# [Problem to work on]
Every line between the one containing "Instruction: Toggle the" and the last line of the data, both included, is to be set down exactly, and pictures are to be omitted.

# [Task material]
----------

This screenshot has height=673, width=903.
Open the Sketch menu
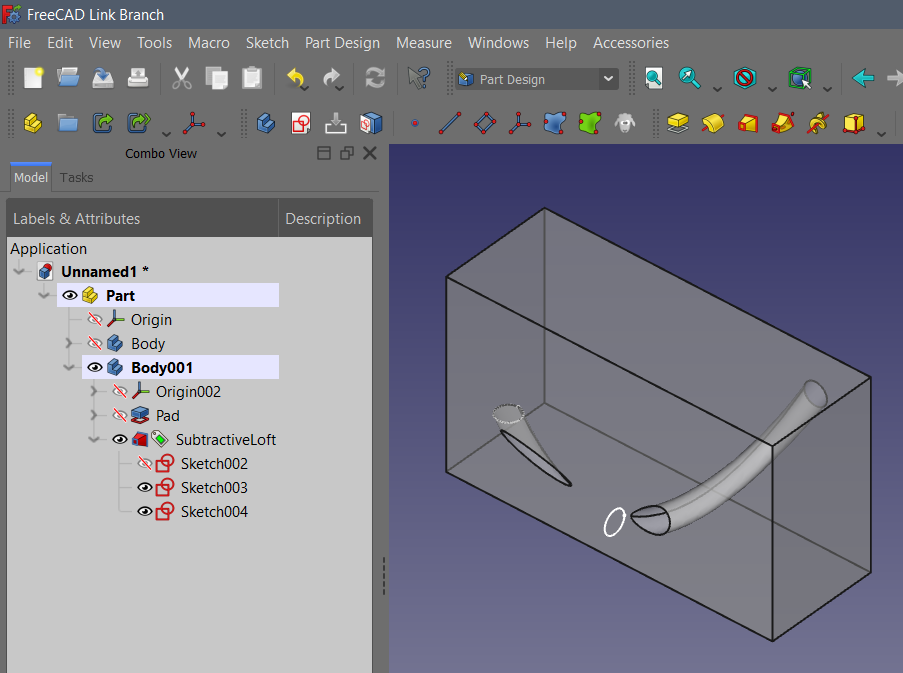pos(267,43)
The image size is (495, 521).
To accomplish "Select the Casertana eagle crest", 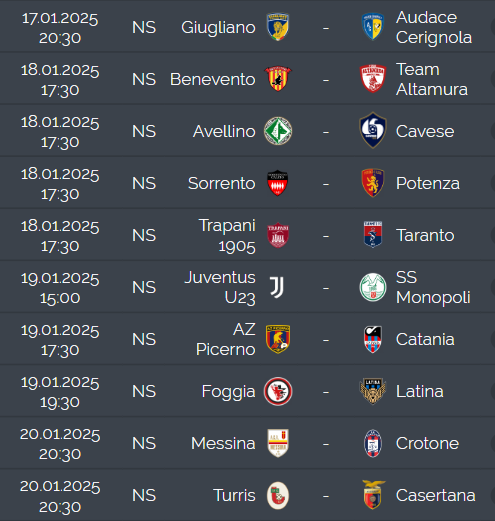I will [373, 495].
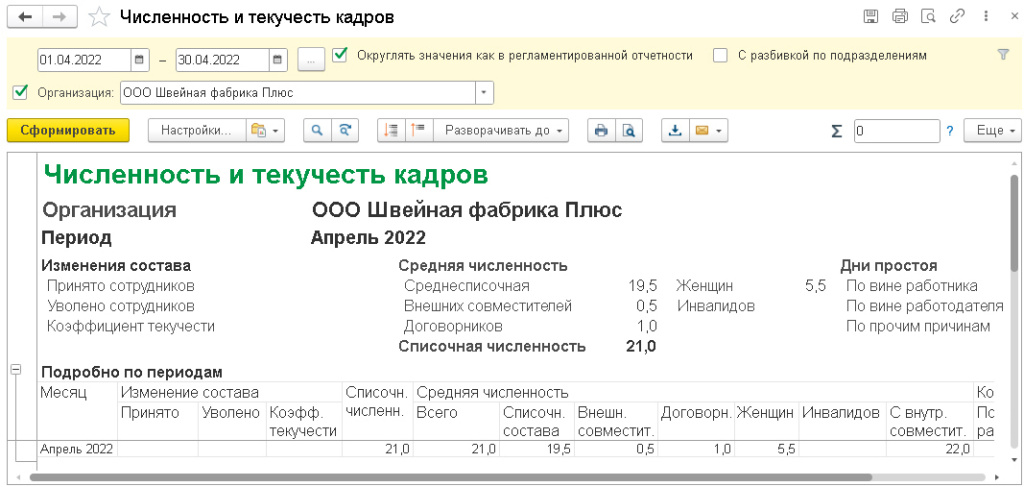Copy link with the chain icon

[x=957, y=16]
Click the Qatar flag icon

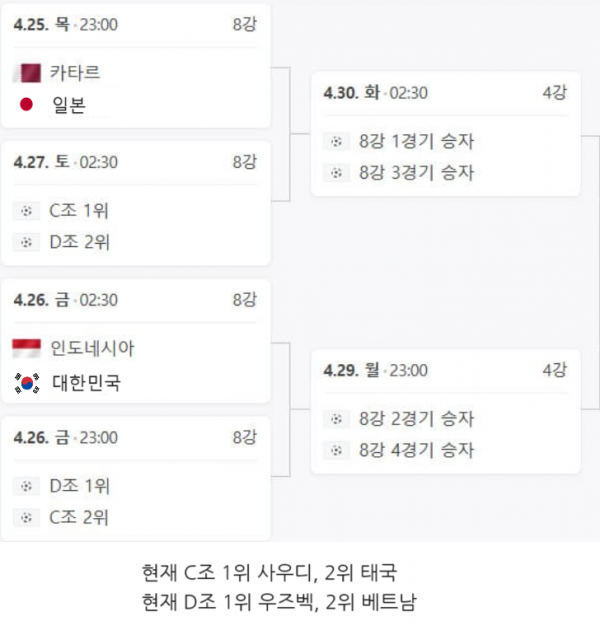(27, 73)
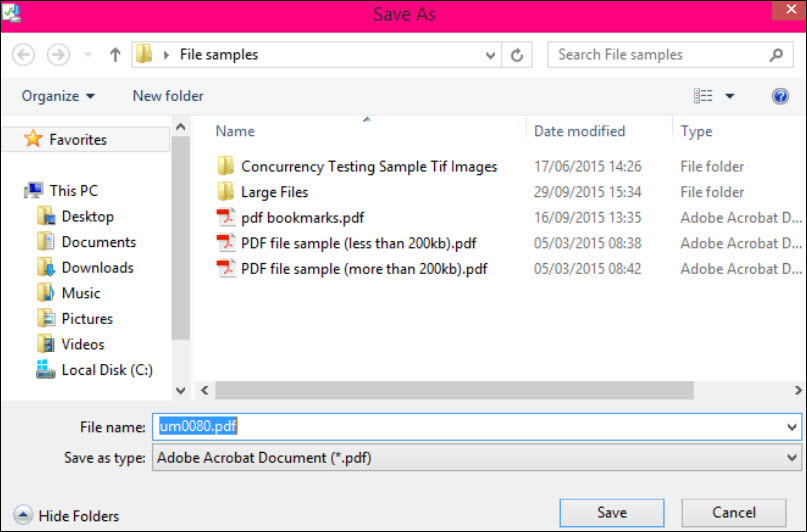This screenshot has width=807, height=532.
Task: Click New folder in the toolbar
Action: (x=168, y=96)
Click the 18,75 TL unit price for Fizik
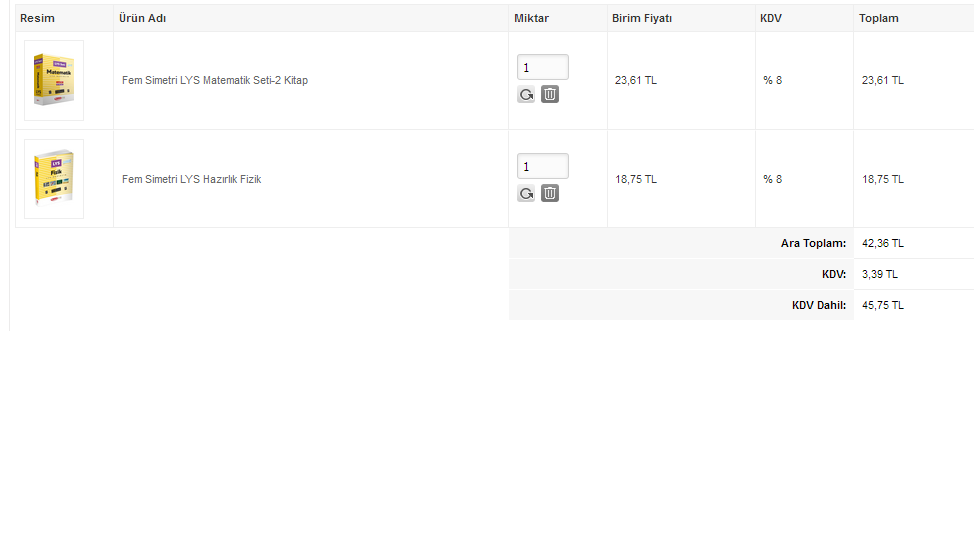The width and height of the screenshot is (974, 540). click(636, 179)
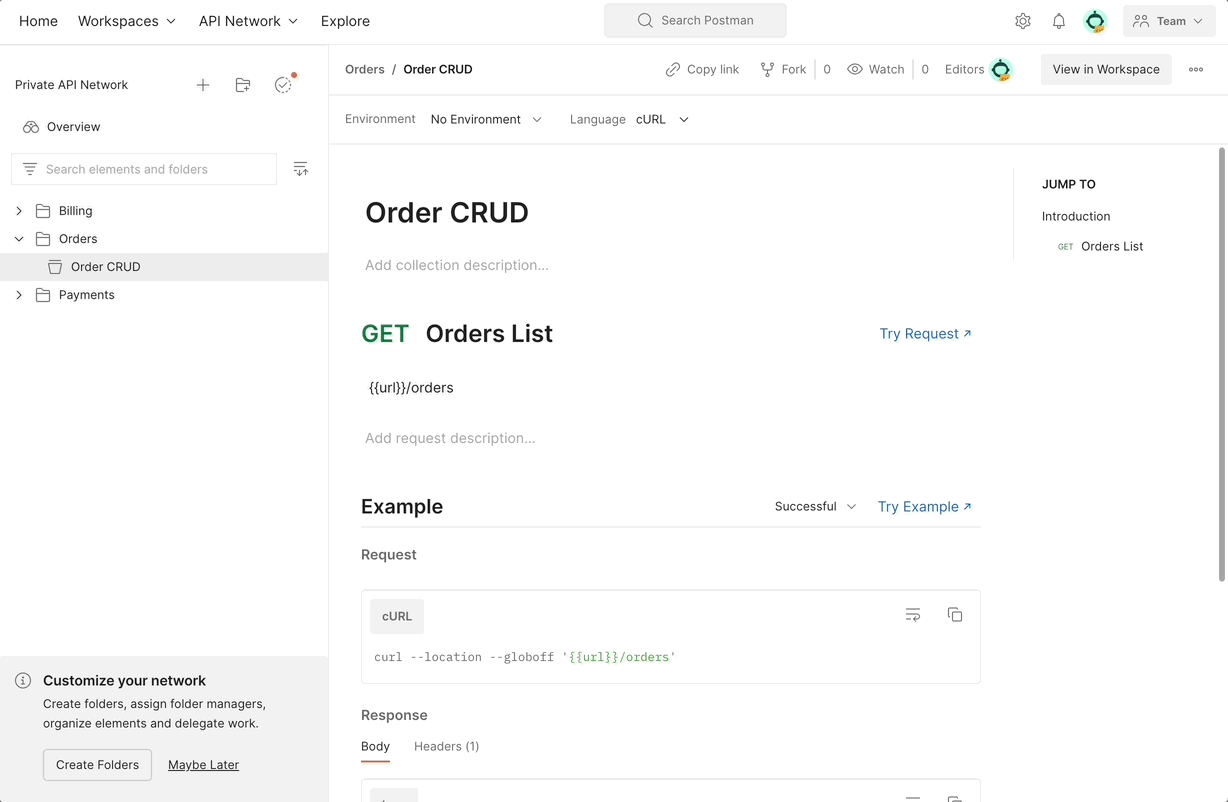Viewport: 1228px width, 802px height.
Task: Collapse the Orders folder
Action: pos(18,239)
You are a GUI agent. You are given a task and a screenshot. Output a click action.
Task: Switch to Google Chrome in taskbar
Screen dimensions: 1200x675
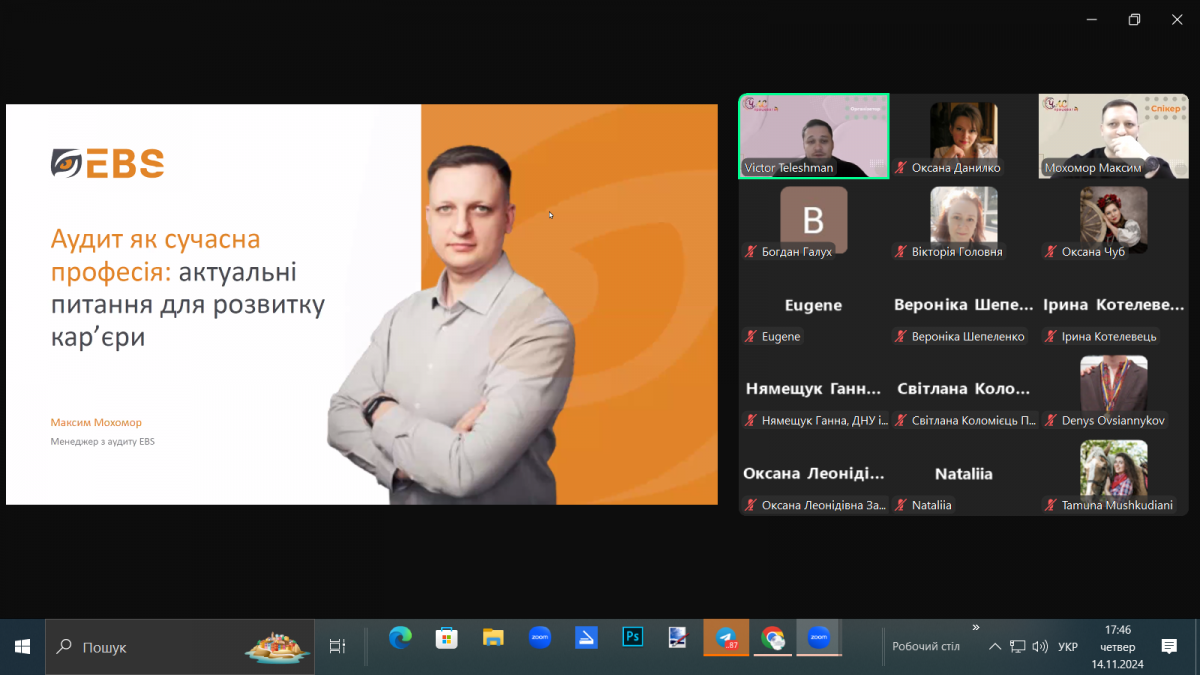coord(772,638)
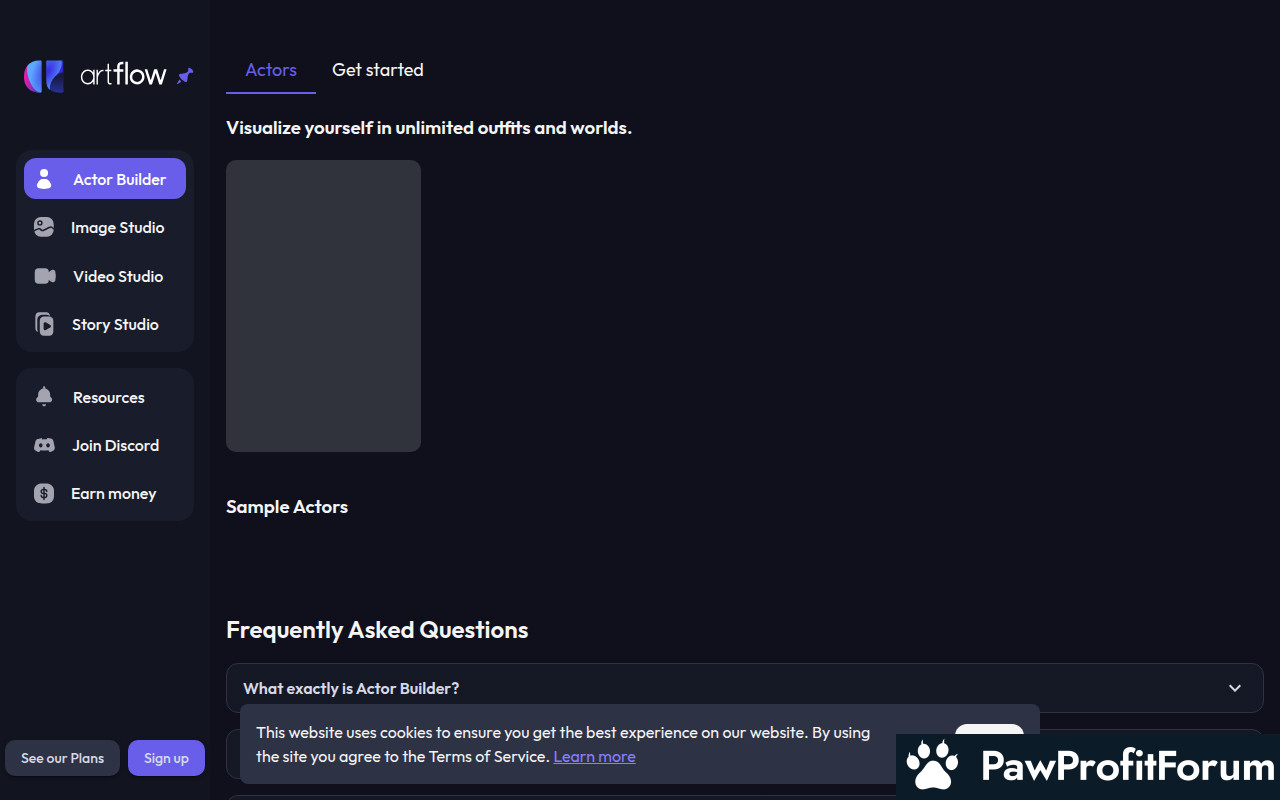
Task: Open the Earn money menu label
Action: click(x=113, y=493)
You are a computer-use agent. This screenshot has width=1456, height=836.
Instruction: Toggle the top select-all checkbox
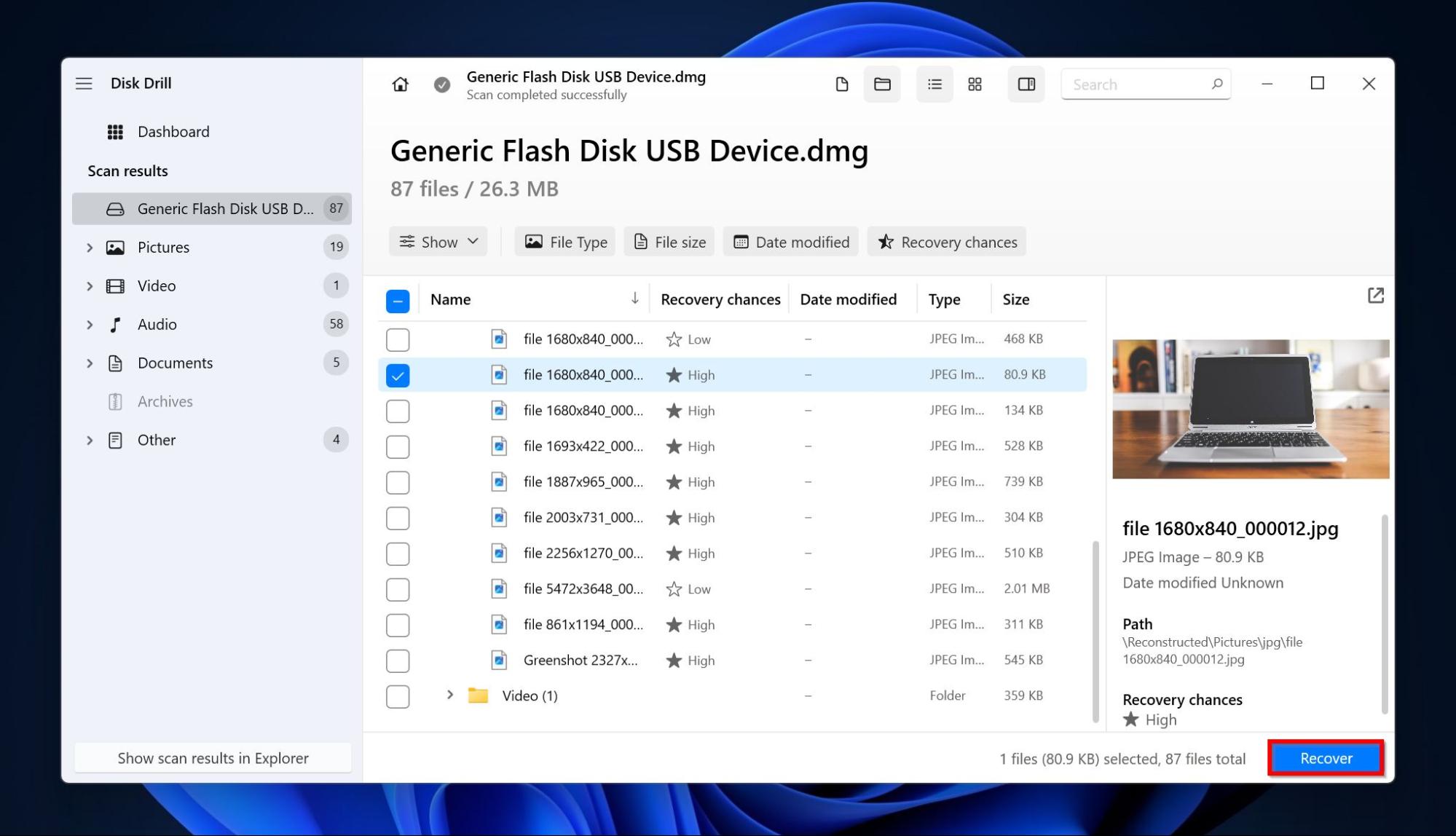tap(397, 300)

----------

# [Reply to the task]
Instruction: Toggle the top select-all checkbox
tap(397, 300)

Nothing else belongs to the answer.